Problem: Set all of the entries below into a numbered list, omitting any blank lines.

Input material:
:::

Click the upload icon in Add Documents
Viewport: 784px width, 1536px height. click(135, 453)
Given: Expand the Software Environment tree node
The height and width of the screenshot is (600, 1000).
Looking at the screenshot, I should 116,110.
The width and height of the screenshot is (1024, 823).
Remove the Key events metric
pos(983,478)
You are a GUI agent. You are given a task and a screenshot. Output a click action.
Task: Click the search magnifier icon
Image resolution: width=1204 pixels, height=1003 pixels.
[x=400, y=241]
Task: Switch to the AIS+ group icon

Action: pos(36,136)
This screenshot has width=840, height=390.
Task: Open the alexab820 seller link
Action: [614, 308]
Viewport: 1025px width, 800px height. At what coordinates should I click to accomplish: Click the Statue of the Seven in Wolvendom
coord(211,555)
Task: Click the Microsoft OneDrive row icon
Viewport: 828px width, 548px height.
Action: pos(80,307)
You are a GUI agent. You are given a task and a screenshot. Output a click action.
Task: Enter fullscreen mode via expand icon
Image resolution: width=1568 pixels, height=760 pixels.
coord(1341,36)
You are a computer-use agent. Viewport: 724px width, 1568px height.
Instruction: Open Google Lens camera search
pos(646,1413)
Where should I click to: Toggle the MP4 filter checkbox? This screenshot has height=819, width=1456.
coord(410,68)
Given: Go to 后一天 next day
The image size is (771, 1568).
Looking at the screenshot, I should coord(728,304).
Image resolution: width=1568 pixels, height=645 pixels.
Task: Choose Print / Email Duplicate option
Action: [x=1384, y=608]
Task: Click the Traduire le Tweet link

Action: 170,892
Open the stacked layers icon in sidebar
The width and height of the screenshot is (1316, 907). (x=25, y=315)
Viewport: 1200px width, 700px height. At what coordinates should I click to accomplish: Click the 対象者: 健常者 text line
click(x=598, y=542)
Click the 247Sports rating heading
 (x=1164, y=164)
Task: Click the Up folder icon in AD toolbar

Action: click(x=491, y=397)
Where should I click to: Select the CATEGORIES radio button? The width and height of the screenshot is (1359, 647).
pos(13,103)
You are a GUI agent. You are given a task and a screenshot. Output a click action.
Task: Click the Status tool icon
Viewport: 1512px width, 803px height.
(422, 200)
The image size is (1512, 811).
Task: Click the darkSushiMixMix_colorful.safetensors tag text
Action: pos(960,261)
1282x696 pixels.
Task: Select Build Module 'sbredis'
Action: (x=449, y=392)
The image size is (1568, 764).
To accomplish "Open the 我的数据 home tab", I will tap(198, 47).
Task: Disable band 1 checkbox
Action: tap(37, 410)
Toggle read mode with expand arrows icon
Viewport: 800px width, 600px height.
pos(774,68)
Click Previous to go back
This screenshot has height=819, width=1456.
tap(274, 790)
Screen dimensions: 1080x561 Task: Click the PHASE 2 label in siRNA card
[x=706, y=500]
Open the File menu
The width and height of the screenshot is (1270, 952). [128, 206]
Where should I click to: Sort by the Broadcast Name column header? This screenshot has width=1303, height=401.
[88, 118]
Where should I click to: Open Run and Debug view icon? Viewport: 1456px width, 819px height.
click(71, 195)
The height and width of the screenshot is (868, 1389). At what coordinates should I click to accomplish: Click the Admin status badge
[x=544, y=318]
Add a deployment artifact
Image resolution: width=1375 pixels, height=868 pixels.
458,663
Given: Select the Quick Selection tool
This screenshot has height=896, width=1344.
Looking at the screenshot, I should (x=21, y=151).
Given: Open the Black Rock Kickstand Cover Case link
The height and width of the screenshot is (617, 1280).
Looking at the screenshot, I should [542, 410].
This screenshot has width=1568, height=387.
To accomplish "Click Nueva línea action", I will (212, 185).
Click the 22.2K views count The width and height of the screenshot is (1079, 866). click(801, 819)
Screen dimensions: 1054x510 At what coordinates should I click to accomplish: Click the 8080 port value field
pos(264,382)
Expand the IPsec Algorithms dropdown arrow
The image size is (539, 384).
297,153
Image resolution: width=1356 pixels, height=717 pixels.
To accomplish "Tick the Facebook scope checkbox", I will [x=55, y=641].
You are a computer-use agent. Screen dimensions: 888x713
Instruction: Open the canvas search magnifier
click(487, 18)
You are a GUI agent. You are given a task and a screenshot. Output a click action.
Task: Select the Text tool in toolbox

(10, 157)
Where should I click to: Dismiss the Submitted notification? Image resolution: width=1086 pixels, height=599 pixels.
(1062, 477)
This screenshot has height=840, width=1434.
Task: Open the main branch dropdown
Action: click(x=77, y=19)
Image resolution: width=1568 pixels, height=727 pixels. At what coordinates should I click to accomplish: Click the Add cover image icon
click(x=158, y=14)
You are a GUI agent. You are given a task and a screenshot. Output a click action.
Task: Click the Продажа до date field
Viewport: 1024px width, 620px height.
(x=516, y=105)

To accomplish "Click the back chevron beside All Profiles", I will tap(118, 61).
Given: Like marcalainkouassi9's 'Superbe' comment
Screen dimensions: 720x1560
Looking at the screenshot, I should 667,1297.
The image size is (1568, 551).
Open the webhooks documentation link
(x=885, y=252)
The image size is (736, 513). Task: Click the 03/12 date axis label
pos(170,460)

:::

Reply:
1. Click the upload icon in Add Documents
2. Viewport: 784px width, 1536px height. click(135, 453)
3. Given: Expand the Software Environment tree node
4. The height and width of the screenshot is (600, 1000).
5. Looking at the screenshot, I should 116,110.
6. The width and height of the screenshot is (1024, 823).
7. Remove the Key events metric
8. pos(983,478)
9. You are a GUI agent. You are given a task and a screenshot. Output a click action.
10. Task: Click the search magnifier icon
11. Image resolution: width=1204 pixels, height=1003 pixels.
12. [x=400, y=241]
13. Task: Switch to the AIS+ group icon
14. Action: pos(36,136)
15. This screenshot has width=840, height=390.
16. Task: Open the alexab820 seller link
17. Action: [614, 308]
18. Viewport: 1025px width, 800px height. At what coordinates should I click to accomplish: Click the Statue of the Seven in Wolvendom
19. coord(211,555)
20. Task: Click the Microsoft OneDrive row icon
21. Viewport: 828px width, 548px height.
22. Action: pos(80,307)
23. You are a GUI agent. You are given a task and a screenshot. Output a click action.
24. Task: Enter fullscreen mode via expand icon
25. Image resolution: width=1568 pixels, height=760 pixels.
26. coord(1341,36)
27. You are a computer-use agent. Viewport: 724px width, 1568px height.
28. Instruction: Open Google Lens camera search
29. pos(646,1413)
30. Where should I click to: Toggle the MP4 filter checkbox? This screenshot has height=819, width=1456.
31. coord(410,68)
32. Given: Go to 后一天 next day
33. The image size is (771, 1568).
34. Looking at the screenshot, I should coord(728,304).
35. Image resolution: width=1568 pixels, height=645 pixels.
36. Task: Choose Print / Email Duplicate option
37. Action: [x=1384, y=608]
38. Task: Click the Traduire le Tweet link
39. Action: 170,892
40. Open the stacked layers icon in sidebar
41. The width and height of the screenshot is (1316, 907). (x=25, y=315)
42. Viewport: 1200px width, 700px height. At what coordinates should I click to accomplish: Click the 対象者: 健常者 text line
43. click(x=598, y=542)
44. Click the 247Sports rating heading
45.  (x=1164, y=164)
46. Task: Click the Up folder icon in AD toolbar
47. Action: click(x=491, y=397)
48. Where should I click to: Select the CATEGORIES radio button? The width and height of the screenshot is (1359, 647).
49. pos(13,103)
50. You are a GUI agent. You are given a task and a screenshot. Output a click action.
51. Task: Click the Status tool icon
52. Viewport: 1512px width, 803px height.
53. (422, 200)
54. The image size is (1512, 811).
55. Task: Click the darkSushiMixMix_colorful.safetensors tag text
56. Action: pos(960,261)
57. 1282x696 pixels.
58. Task: Select Build Module 'sbredis'
59. Action: (x=449, y=392)
60. The image size is (1568, 764).
61. To accomplish "Open the 我的数据 home tab", I will tap(198, 47).
62. Task: Disable band 1 checkbox
63. Action: tap(37, 410)
64. Toggle read mode with expand arrows icon
65. Viewport: 800px width, 600px height.
66. pos(774,68)
67. Click Previous to go back
68. This screenshot has height=819, width=1456.
69. tap(274, 790)
70. Screen dimensions: 1080x561 Task: Click the PHASE 2 label in siRNA card
71. [x=706, y=500]
72. Open the File menu
73. The width and height of the screenshot is (1270, 952). [128, 206]
74. Where should I click to: Sort by the Broadcast Name column header? This screenshot has width=1303, height=401.
75. [88, 118]
76. Where should I click to: Open Run and Debug view icon? Viewport: 1456px width, 819px height.
77. click(71, 195)
78. The height and width of the screenshot is (868, 1389). At what coordinates should I click to accomplish: Click the Admin status badge
79. [x=544, y=318]
80. Add a deployment artifact
81. Image resolution: width=1375 pixels, height=868 pixels.
82. 458,663
83. Given: Select the Quick Selection tool
84. This screenshot has height=896, width=1344.
85. Looking at the screenshot, I should (x=21, y=151).
86. Given: Open the Black Rock Kickstand Cover Case link
87. The height and width of the screenshot is (617, 1280).
88. Looking at the screenshot, I should [542, 410].
89. This screenshot has width=1568, height=387.
90. To accomplish "Click Nueva línea action", I will (212, 185).
91. Click the 22.2K views count The width and height of the screenshot is (1079, 866). click(801, 819)
92. Screen dimensions: 1054x510 At what coordinates should I click to accomplish: Click the 8080 port value field
93. pos(264,382)
94. Expand the IPsec Algorithms dropdown arrow
95. The image size is (539, 384).
96. 297,153
97. Image resolution: width=1356 pixels, height=717 pixels.
98. To accomplish "Tick the Facebook scope checkbox", I will [x=55, y=641].
99. You are a computer-use agent. Screen dimensions: 888x713
100. Instruction: Open the canvas search magnifier
101. click(487, 18)
102. You are a GUI agent. You are given a task and a screenshot. Output a click action.
103. Task: Select the Text tool in toolbox
104. (10, 157)
105. Where should I click to: Dismiss the Submitted notification? Image resolution: width=1086 pixels, height=599 pixels.
106. (1062, 477)
107. This screenshot has height=840, width=1434.
108. Task: Open the main branch dropdown
109. Action: click(x=77, y=19)
110. Image resolution: width=1568 pixels, height=727 pixels. At what coordinates should I click to accomplish: Click the Add cover image icon
111. click(x=158, y=14)
112. You are a GUI agent. You are given a task and a screenshot. Output a click action.
113. Task: Click the Продажа до date field
114. Viewport: 1024px width, 620px height.
115. (x=516, y=105)
116. To accomplish "Click the back chevron beside All Profiles", I will tap(118, 61).
117. Given: Like marcalainkouassi9's 'Superbe' comment
118. Screen dimensions: 720x1560
119. Looking at the screenshot, I should 667,1297.
120. The image size is (1568, 551).
121. Open the webhooks documentation link
122. (x=885, y=252)
123. The image size is (736, 513). Task: Click the 03/12 date axis label
124. pos(170,460)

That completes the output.